Industry News

Buggy ransomware locks up your data, then throws away the encryption key

Normally when security researchers find a bug in a piece of malware the last thing they want to do is tell the malicious code’s creator about it.

After all, don’t bugs in bad software have to be a good thing? Well, that’s not necessarily the case.

Take, for instance, the Power Worm ransomware.

Normally ransomware encrypts your files, displays a ransom demand (which could cost you in the region of $1000, typically payable in the form of Bitcoins), and makes your data inaccessible until you pay up. Only the bad guys hold the key to decrypt your files – which means that your only options may be to pay the ransom or hope that you have a secure backup.

But, as Bleeping Computer reports, the Power Worm ransomware has one serious bug.

power-worm-screenshot

Source: Bleeping Computer

The author of this new variant of Power Worm – so named because it is written in Windows PowerShell – wanted to use the same decryption key for each infected PC. In their point of view I imagine it made some sense to take that shortcut – if everyone had the same decryption key, they could skip having to create a complicated payment site for victims and generating a unique decryptor for each “customer”.

But a goof in the Power Worm code means that a random key was used to encrypt each and every victim’s data. No record is kept of that random key, so recovery of the encrypted data is impossible.

Yes, I know it’s disappointing to find that malware can be just as buggy as legitimate software, and that the online criminals aren’t doing proper testing of their products before release.

But that’s why Bleeping Computer has taken the unusual step of telling the ransomware author how to fix the bug in their code:

At BleepingComputer we never disclose bugs in a ransomware infection as that will just alert the developer and cause them to fix the weakness. In this particular case, though, we are going to tell the developer how to fix his mistake so that he doesn’t continue to destroy his victim’s data going forward. In our opinion, if a person becomes infected, we would rather they have a fighting chance of recovering their files rather than no chance at all.

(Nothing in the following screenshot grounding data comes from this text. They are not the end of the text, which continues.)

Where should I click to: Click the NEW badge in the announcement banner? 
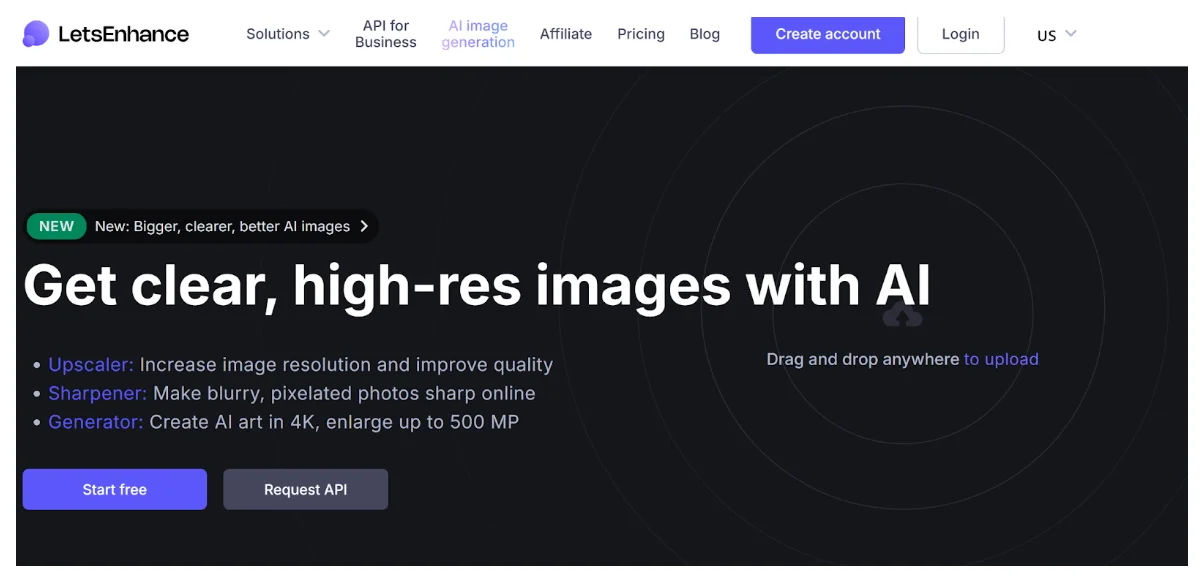pos(56,226)
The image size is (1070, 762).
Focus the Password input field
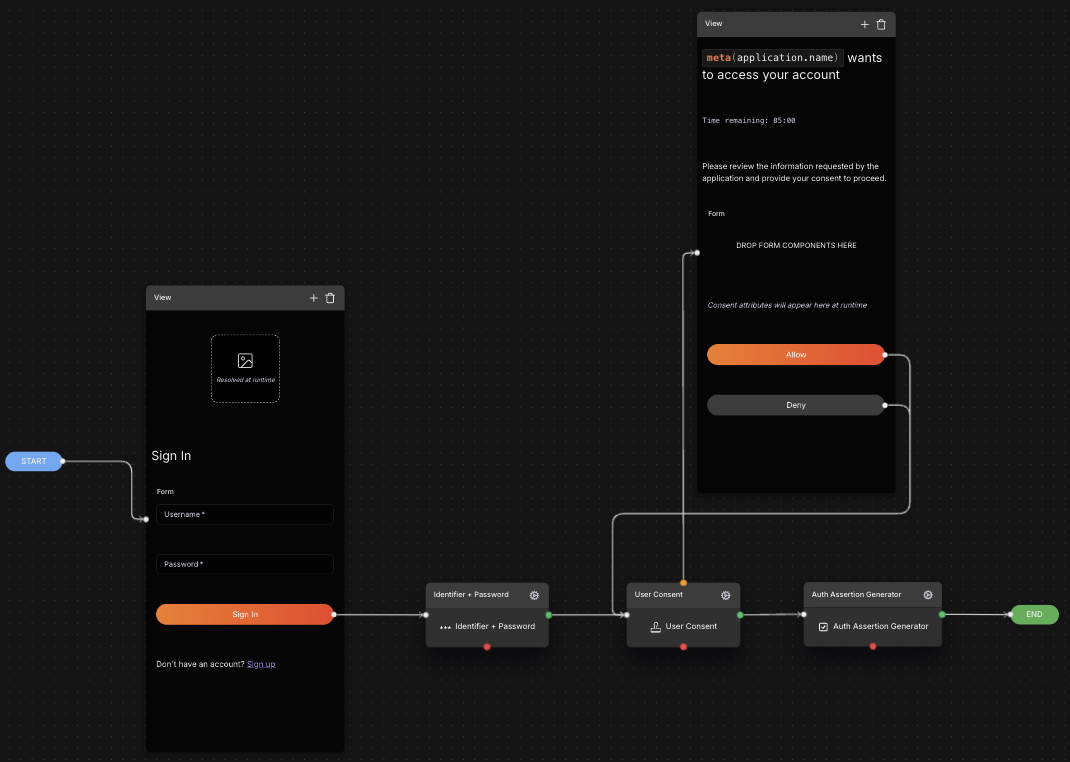[245, 564]
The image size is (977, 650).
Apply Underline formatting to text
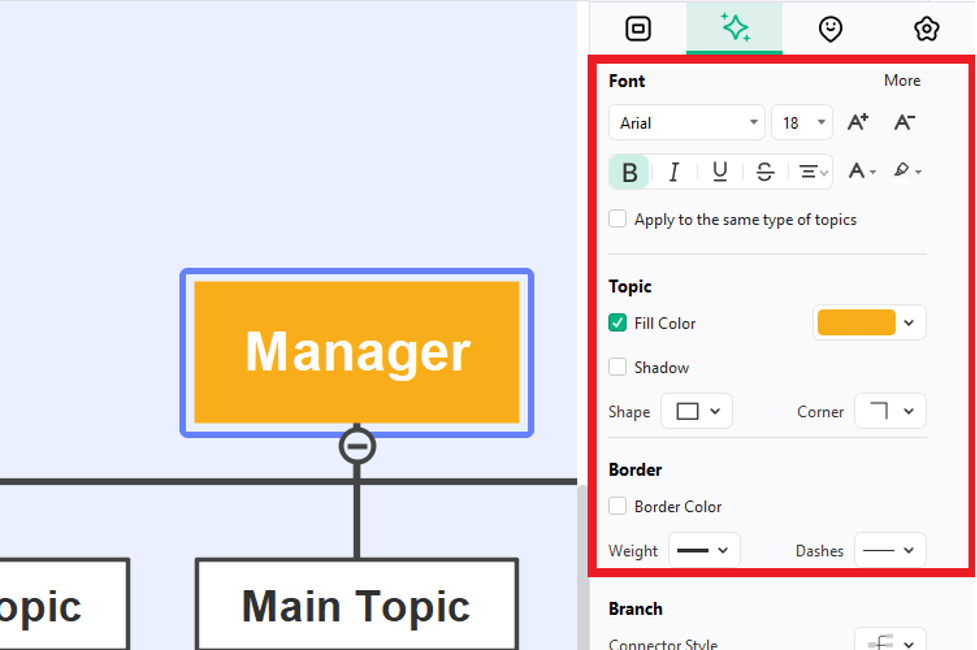tap(720, 171)
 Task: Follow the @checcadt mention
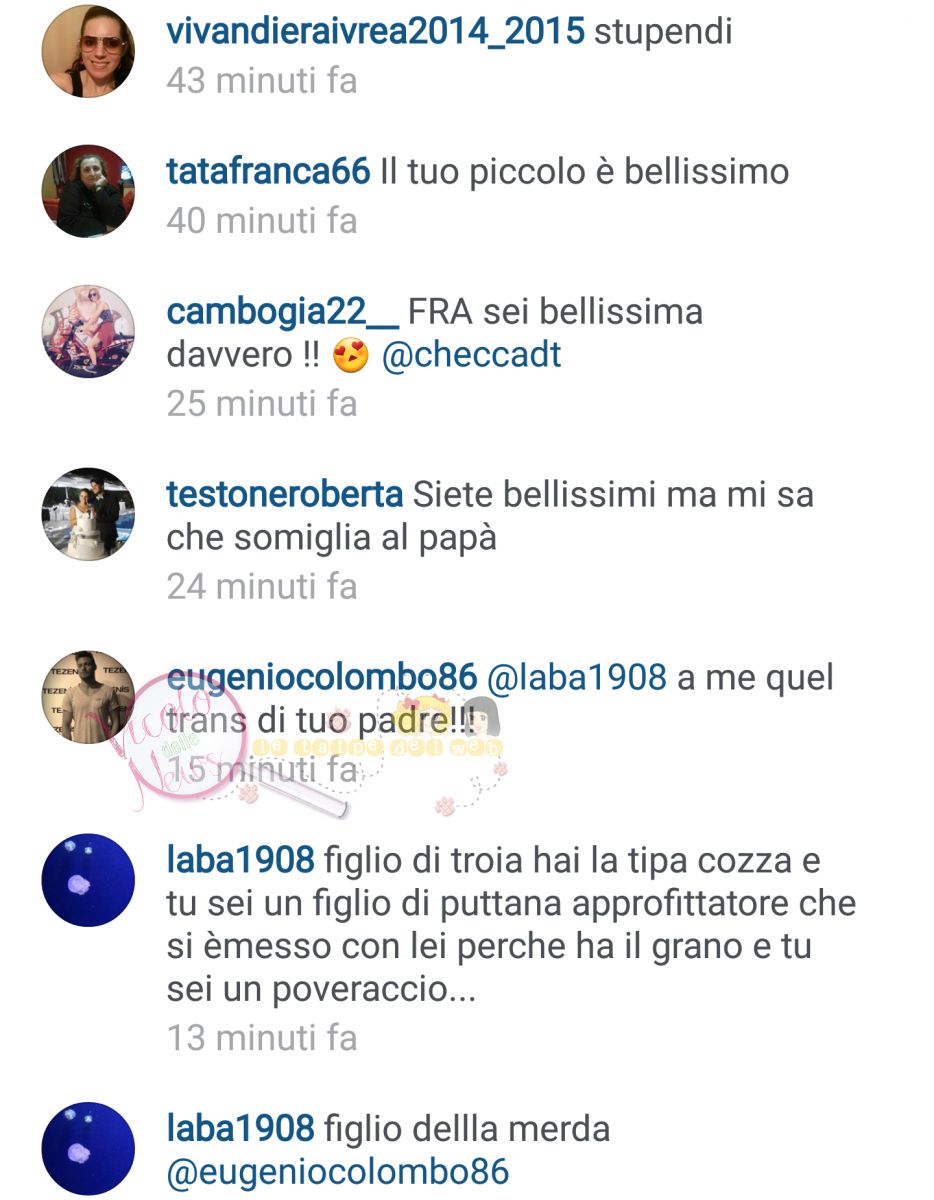tap(472, 356)
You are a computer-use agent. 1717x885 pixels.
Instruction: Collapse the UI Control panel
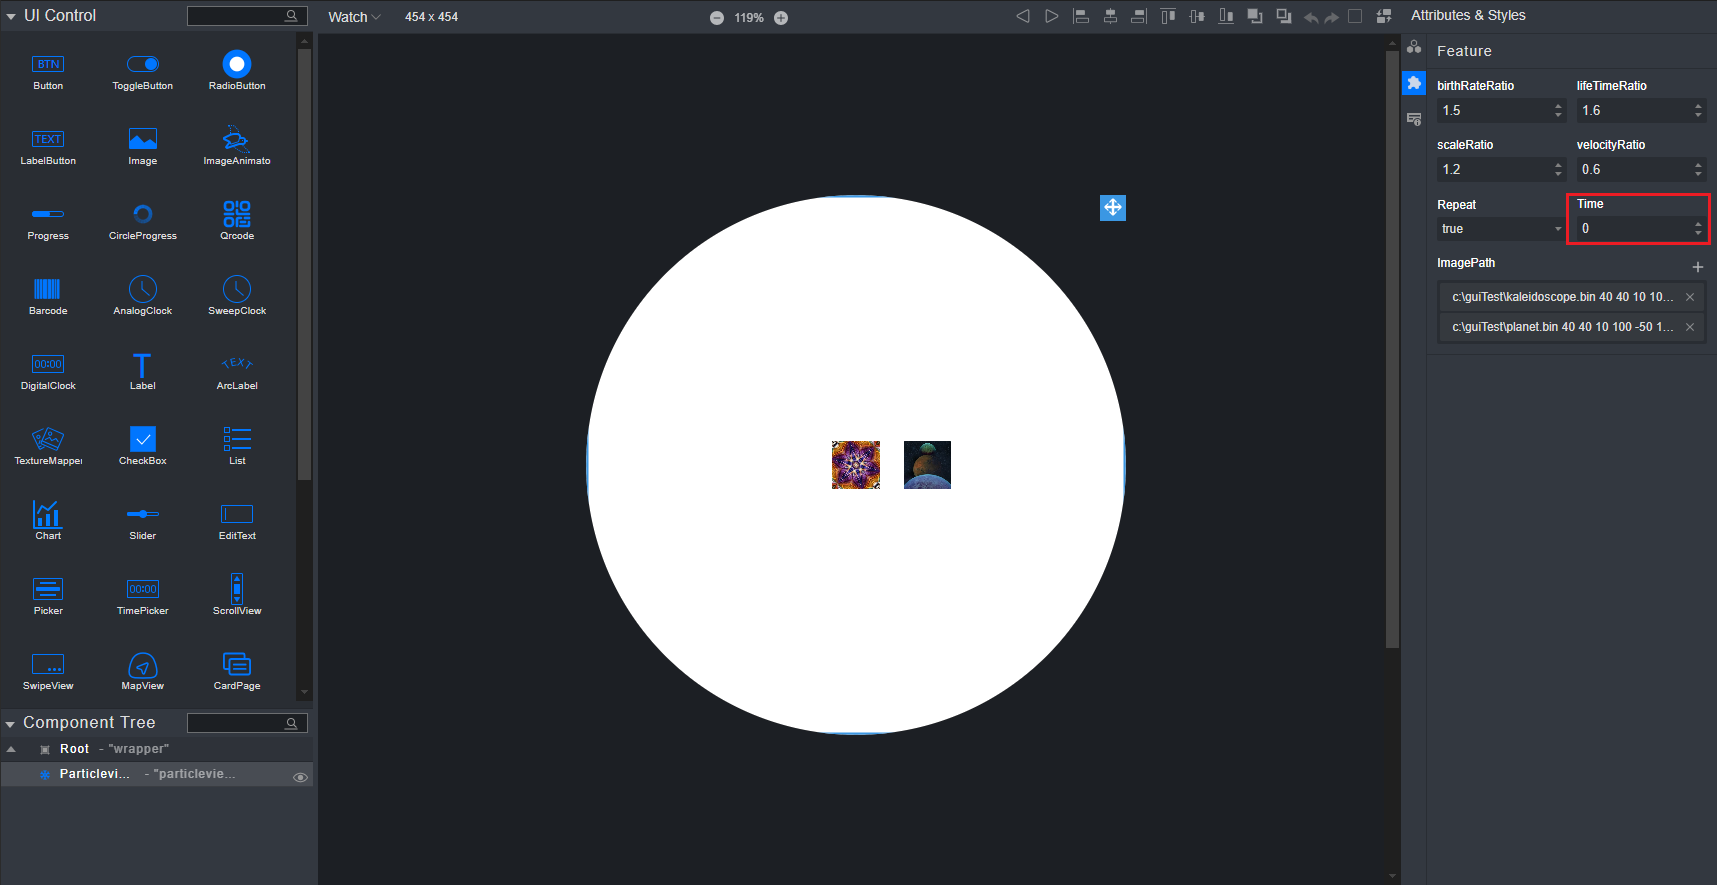(11, 17)
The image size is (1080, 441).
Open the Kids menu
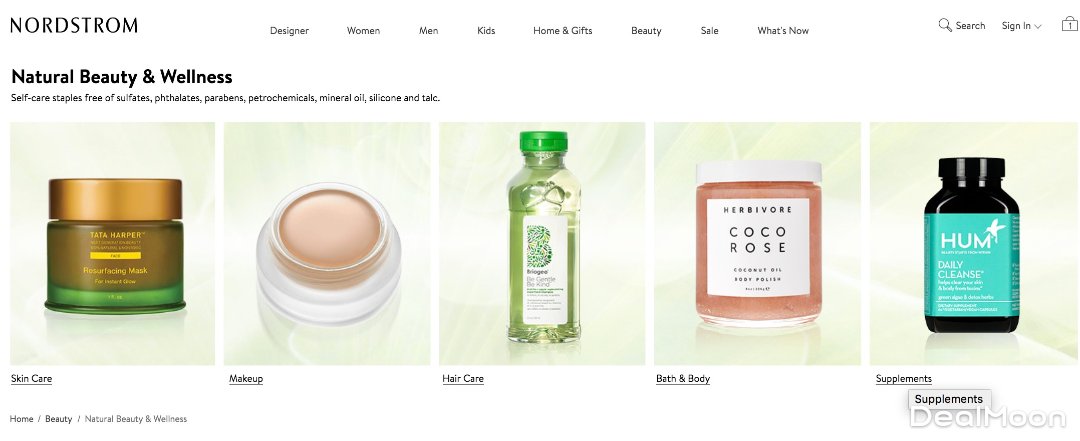pos(486,30)
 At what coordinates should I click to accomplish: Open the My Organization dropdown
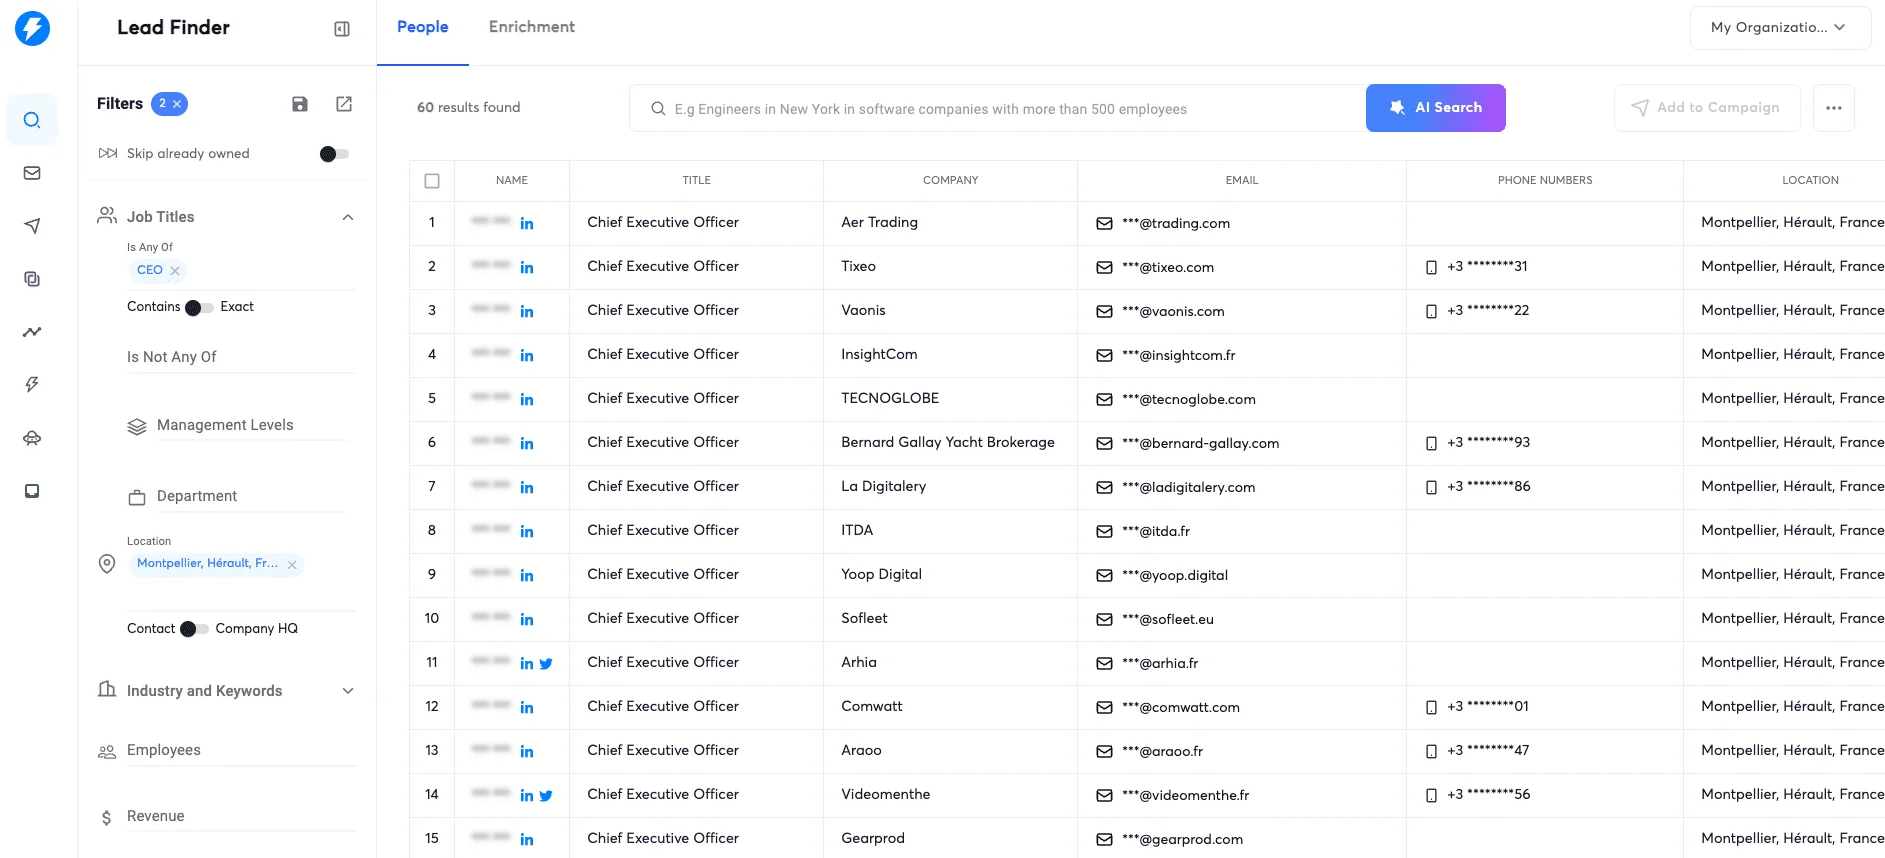pyautogui.click(x=1780, y=28)
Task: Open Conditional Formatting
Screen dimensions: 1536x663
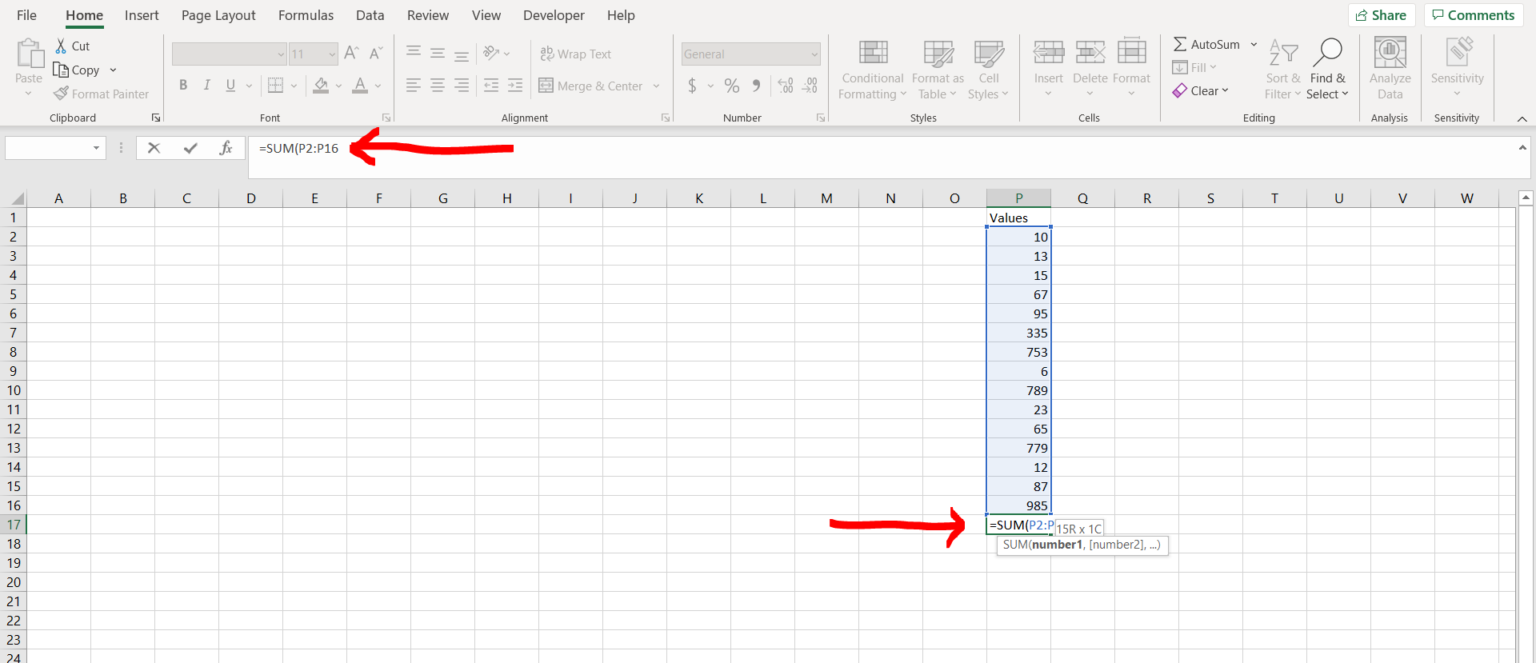Action: click(x=872, y=71)
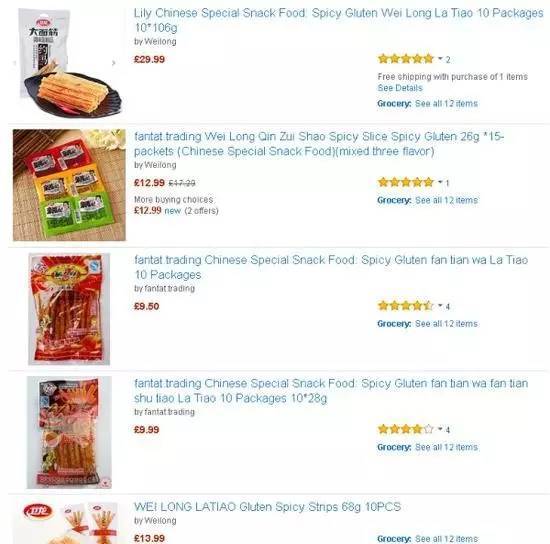Open the WEI LONG LATIAO Gluten Spicy Strips title
This screenshot has height=544, width=550.
coord(267,507)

FBI agent Joseph Bonavolonta courted controversy last month when he told companies that in some cases ransomware was so competently written that the best choice may be to give in to the extortionists’ demands:

“The easiest thing may be to just pay the ransom. The amount of money made by these criminals is enormous and that’s because the overwhelming majority of institutions just pay the ransom.”

Personally, although I understand the difficult situations businesses and home users might find themselves in and the tough decisions they may need to make, I’m not a fan of filling the bank accounts of criminals.

I guess we can thank the authors of Power Worm that they have thrown away their encryption key through a programming error –
making that usually tricky decision of whether to pay or not easy for its victims. There is simply no point paying the criminals if you have been hit by Power Worm, unless you made a backup your data is gone.

Don’t play Russian Roulette with your data and precious files. Ensure that you have a rigorous backup regime that will mean, even if you are unfortunate enough to suffer a damaging attack, you will always be able to restore your system from a backup.

About the author

Graham CLULEY

Graham Cluley is an award-winning security blogger, researcher and public speaker. He has been working in the computer security industry since the early 1990s, having been employed by companies such as Sophos, McAfee and Dr Solomon's. He has given talks about computer security for some of the world's largest companies, worked with law enforcement agencies on investigations into hacking groups, and regularly appears on TV and radio explaining computer security threats.

Graham Cluley was inducted into the InfoSecurity Europe Hall of Fame in 2011, and was given an honorary mention in the "10 Greatest Britons in IT History" for his contribution as a leading authority in internet security.

2 Comments

Click here to post a comment

This site uses Akismet to reduce spam. Learn how your comment data is processed.

  • ‘But that’s why Bleeping Computer has taken the unusual step of telling the ransomware author how to fix the bug in their code:’

    I bet they *loved* that! Both Bleeping Computer and the malware writer!

    ‘FBI agent Joseph Bonavolonta courted controversy last month when he told companies that in some cases ransomware was so competently written that the best choice may be to give in to the extortionists’ demands:’

    I’d say the abbreviation in the beginning says it all. But to be fair, I’m not sure (without actually checking the full quote – something I can’t really be bothered to do – but it doesn’t seem like it – 100% certain – from the quote you have) it is suggesting they do pay so much as it would be the easiest thing.

    Of course that’s misguided as well – backing up (and test recovery) would be much better and easier once it is properly in place.

  • Back ups? Yes,Yes,Yes! Love them or not, Google does a great job of backing up most of my stuff automatically. And if I have to use the nuclear option, my backup is only a sign-in away to restore. Most people have lost data at some point in their lives, but never learn the multitude of ways to create safe,secured backups. I , like many,learned the hard way.